Monoculturas secam rios
O impacto das monoculturas da soja, do milho, da cana e do algodão são visíveis em Goiás e em todo o Centro-Oeste. O descontrolado desmatamento do Cerrado está secando córregos, riachos e rios em todos os municípios goianos e mato-grossenses. Matéria do site da BBC ilustra bem o impacto do agronegócio para o meio-ambiente, recursos hídricos e a biodiversidade brasileiras.
Sob o título: “Brasil é competitivo porque exporta soja sem cobrar por água e biodiversidade perdidas, diz cientista”, a matéria assinada pelo jornalista Leandro Machado aponta que o desmatamento desenfreado do Cerrado está secando os principais rios brasileiros:
“Oito das 12 principais bacias hidrográficas brasileiras, como as dos rios São Francisco e Paraná, nascem nesse que é o segundo maior bioma do país, perdendo só para a Amazônia.
Segundo o biólogo e pesquisador Reuber Brandão, o uso da água do Cerrado para irrigação de produtos agrícolas, principalmente a soja, está diminuindo o volume do recurso nessas bacias, além de destruir boa parte da fauna e da flora que fazem do bioma a savana mais biodiversa do planeta”, adverte.
Brandão arremata:
“Quando você exporta uma commodity como a soja, o valor da água e da biodiversidade perdidas não está embutido no preço da semente. Por isso, o Brasil é competitivo”, disse o pesquisador em entrevista à BBC News Brasil.
Há muito tempo que o setor do agronegócio usa de maneira irresponsável os recursos naturais de Goiás e do Centro-Oeste como um todo. Neste governo do presidente Jair Bolsonaro (PL) ações criminosas foram cometidas contra o Cerrado, a Mata Atlântica e a Amazônia, com o desmonte dos órgãos de fiscalização ambiental como o Ibama, ICMBio e seus congêneres nos Estados.

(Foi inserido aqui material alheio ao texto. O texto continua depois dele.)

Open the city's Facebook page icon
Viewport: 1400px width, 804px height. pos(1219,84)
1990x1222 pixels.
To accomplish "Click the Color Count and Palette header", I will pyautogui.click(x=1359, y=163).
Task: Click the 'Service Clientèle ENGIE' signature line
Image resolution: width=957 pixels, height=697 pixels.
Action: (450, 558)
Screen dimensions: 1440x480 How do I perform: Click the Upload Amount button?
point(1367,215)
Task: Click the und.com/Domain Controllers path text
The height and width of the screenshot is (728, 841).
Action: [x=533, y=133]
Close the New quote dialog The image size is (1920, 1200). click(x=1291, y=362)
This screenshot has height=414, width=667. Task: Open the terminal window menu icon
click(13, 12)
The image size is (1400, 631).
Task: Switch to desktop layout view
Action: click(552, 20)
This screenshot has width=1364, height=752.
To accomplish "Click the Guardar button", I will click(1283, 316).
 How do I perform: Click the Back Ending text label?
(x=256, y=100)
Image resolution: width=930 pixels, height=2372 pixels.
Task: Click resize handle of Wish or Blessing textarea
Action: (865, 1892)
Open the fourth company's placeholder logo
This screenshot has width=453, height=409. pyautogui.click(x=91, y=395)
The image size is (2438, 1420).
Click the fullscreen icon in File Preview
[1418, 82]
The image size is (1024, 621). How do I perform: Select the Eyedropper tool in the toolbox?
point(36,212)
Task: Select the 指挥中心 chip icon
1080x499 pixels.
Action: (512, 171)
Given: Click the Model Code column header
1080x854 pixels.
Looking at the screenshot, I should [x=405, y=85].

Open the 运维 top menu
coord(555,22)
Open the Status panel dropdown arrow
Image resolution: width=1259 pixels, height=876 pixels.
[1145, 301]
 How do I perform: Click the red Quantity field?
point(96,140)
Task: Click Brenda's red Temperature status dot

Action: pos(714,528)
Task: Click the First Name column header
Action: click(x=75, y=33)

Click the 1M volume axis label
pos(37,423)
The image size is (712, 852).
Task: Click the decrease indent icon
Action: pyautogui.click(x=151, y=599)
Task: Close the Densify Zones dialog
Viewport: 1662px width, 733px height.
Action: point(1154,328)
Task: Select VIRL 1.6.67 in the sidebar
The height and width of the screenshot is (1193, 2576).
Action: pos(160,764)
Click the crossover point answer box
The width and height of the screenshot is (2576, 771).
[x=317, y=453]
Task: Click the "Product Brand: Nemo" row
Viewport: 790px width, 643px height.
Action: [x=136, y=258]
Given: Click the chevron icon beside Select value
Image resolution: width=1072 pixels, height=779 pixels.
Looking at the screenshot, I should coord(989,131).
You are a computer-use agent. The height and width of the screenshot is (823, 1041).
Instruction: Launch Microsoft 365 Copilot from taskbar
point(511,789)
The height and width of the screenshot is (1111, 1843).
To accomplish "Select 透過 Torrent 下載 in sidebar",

Taxar também setor mineral e investir na preservação do Cerrado
O governador Ronaldo Caiado (União Brasil) acerta em fazer o debate sobre a contribuição do setor exportador do agronegócio para com a manutenção das rodovias que são duramente impactadas pelos caminhões de grãos, que por falta de fiscalização, trafegam à sua maioria com cargas acima da tonelagem permitida nas estradas.
Dito isto, é preciso dizer que o projeto em debate ainda é insuficiente. O mais correto é que o projeto em discussão seja ampliado para estender a contribuição ao setor mineral e que, além das rodovias, os recursos advindos desta taxação sejam investidos também na preservação das áreas de Cerrado e na fiscalização intensiva contra o desmatamento e o uso indevido dos mananciais de água do Estado.
Neste segundo mandato o governador Ronaldo Caiado precisa responder às demandas cada vez maiores em relação ao meio ambiente. A cobrança ambiental não vem de nenhum grupo preservacionista, ao contrário, vem dos nossos principais importadores de grãos e minérios – os europeus e os asiáticos -, pois eles mesmos, estão sendo cobrados pela opinião pública de seus países sobre a compra de soja, carne bovina e minérios de países como o Brasil, que deixam “passar a boiada”, liquidando com a fauna, flora, biodiversidade e as vidas de índios e povos originários.
A conta ambiental chegou, e está mais que na hora do governo de Goiás enfrentar com seriedade esta nova realidade.